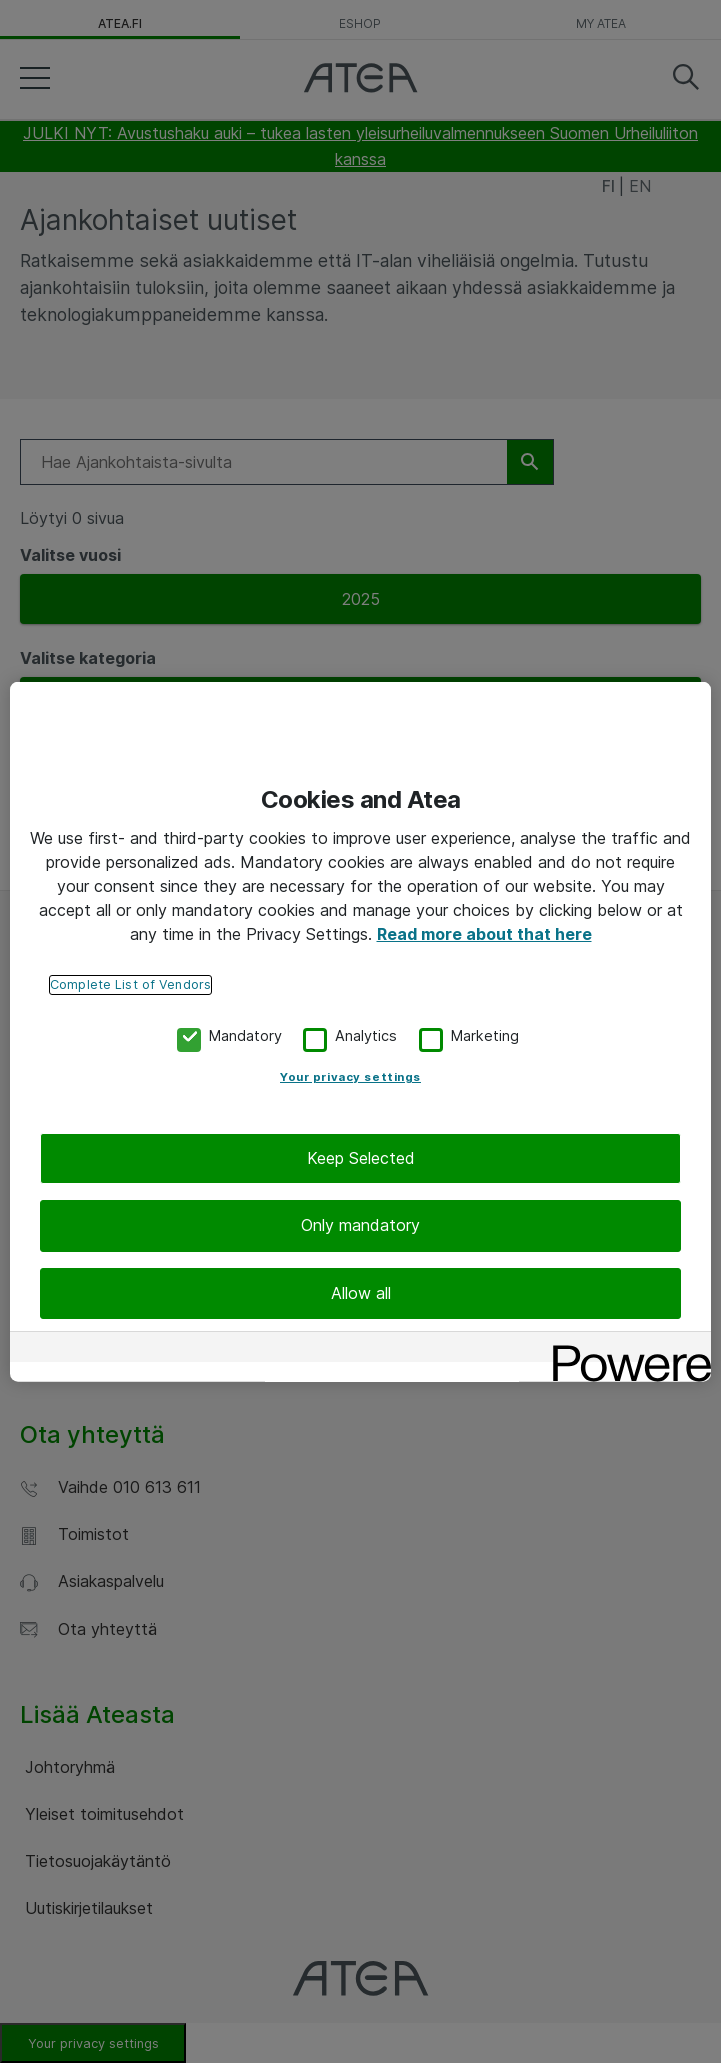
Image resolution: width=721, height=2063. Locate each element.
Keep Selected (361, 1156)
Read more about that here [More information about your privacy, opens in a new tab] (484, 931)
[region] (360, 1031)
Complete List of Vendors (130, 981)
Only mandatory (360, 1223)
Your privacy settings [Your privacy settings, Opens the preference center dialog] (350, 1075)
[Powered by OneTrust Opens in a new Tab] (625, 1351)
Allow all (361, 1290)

────────────────────

Write out the records word for word, from the line containing "Read more about" down to the end of the records, including both the first and last lines.

-- Response to the exercise --
Read more about that here [More information about your privacy, opens in a new tab] (484, 931)
[region] (360, 1031)
Complete List of Vendors (130, 981)
Only mandatory (360, 1223)
Your privacy settings [Your privacy settings, Opens the preference center dialog] (350, 1075)
[Powered by OneTrust Opens in a new Tab] (625, 1351)
Allow all (361, 1290)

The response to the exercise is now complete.